The Global Center for Adventist-Muslim Relations (GCAMR) of the Seventh-day Adventist Church is calling church members and leaders to focus on the upcoming month of Ramadan to pray for Muslims around the world for 30 days. Ramadan, which in 2022 starts on April 2 and ends a month later on May 2, is a special period where Muslims devote their lives to spiritual matters, according to a Ramadan Prayer Diary booklet published by the GCAMR ahead of the event.
Ramadan is a time that includes “fasting 12 hours a day, reading their sacred book, and performing acts of kindness,” the Prayer Diary booklet reads. “It is the moment where they believe that God may especially visit them.”
Praying for God to Reveal Himself
GCAMR director Petras Bahadur said Adventists around the world should make a point to pray for Muslims, especially during Ramadan. “We encourage praying for them and the Muslim territories, that God will reveal Himself in a special way,” he said.
The purpose of the Ramadan Prayer Diary is to engage Adventist members and local churches around the world to pray for Muslim cities during the entire Ramadan season, Bahadur explained. “With the Prayer Diary as a guide, our churches can focus on one Muslim city each day of Ramadan and pray that God will open the hearts of our Muslim brothers and sisters to receive the love of Jesus,” he said. “Our churches can also show the love of Jesus to the Muslims in their communities through acts of kindness during the Ramadan season.”
Praying for 30 Cities
It is not the first time the GCAMR has produced a Prayer Diary. In 2021, the diary focused more generally on countries with a strong Muslim presence. In 2022, the diary focuses more specifically on several cities in the European, American, African, and Asian continents and the Middle East with a strong Muslim presence. The reading provides brief information about the history, demography, touristic sites, and challenges of the city. Every day also includes a Bible text and prayer points based on the identified needs in each of the 30 cities selected.
The Ramadan Prayer Diary launches on April 2, 2022, as church members pray for the city of Nur-Sultan (former Astana), the capital of Kazakhstan. The city has gone through several name changes, which has created some challenges among some of the population who feel there was no need for a change.

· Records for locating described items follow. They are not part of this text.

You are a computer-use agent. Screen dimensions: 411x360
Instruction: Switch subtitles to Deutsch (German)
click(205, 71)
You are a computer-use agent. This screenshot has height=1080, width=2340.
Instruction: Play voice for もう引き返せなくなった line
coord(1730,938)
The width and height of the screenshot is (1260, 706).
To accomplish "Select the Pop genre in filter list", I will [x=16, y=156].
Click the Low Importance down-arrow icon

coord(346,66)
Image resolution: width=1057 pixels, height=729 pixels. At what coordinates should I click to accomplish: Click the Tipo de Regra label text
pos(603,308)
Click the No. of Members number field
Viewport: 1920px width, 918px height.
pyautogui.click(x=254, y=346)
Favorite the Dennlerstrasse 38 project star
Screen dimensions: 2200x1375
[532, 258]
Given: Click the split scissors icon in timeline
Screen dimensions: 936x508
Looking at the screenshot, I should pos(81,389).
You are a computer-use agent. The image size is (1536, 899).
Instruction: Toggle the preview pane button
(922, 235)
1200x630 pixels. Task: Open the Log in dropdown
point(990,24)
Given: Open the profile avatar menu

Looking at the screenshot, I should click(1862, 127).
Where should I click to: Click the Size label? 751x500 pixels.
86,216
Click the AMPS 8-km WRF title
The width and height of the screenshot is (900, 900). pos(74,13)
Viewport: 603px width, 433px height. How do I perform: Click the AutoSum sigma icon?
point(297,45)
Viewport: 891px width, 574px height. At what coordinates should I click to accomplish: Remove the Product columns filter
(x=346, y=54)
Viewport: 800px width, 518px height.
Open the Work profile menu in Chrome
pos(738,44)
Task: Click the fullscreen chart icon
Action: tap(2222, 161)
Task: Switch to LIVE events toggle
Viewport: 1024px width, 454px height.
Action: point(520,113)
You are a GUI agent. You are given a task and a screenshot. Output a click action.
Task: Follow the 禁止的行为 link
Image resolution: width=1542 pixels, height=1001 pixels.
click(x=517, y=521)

Following the 2022 specific approach, Adventist leaders are calling church members around the world to pray on April 2 that Nur-Sultan residents come to have some harmony regarding the city name, and that God may create a desire in the hearts of the city dwellers for the hope that is found in Him.
During the following days, church members will pray for Melbourne, Australia, where there is an estimated population of nearly 200,000 Muslims.* Church members are called to pray for the northern city suburbs with a strong Muslim presence.
Other cities include Cape Town (South Africa), Berlin (Germany), and Mombasa (Kenya). Also Cairo (Egypt), Istanbul (Turkey), and Karachi (Pakistan), besides 20 more cities. The list ends on May 2, when Adventist church members are invited to pray for Medina (Saudi Arabia).
The Last 10 Days
The last 10 days of Ramadan are deemed to be very important for Muslims. During these last 10 days, Muslims spend long hours reading the Qur’an, praying in the mosques and at home. For this specific period, the GCAMR is recommending spending 10 days of prayer globally, which can be done virtually in sessions one to two hours long.
For the first nine days, selected divisions of the Adventist Church will organize and coordinate special prayer sessions, and on the tenth day, GCAMR will facilitate the program. The May 1 program, livestreamed from 9:00-10:30 a.m. EST, will include a virtual Global Ramadan Prayer Day led by Adventist Church president Ted N. C. Wilson.
“We recommend that during the last 10 days of global prayer sessions, church pastors and members in the selected cities be fully involved in prayer ministry and carrying out acts of kindness among their acquaintances and Muslim communities,” the GCAMR said.
*Statistics provided by the Global Center of Adventist-Muslim Relations of the Seventh-day Adventist Church.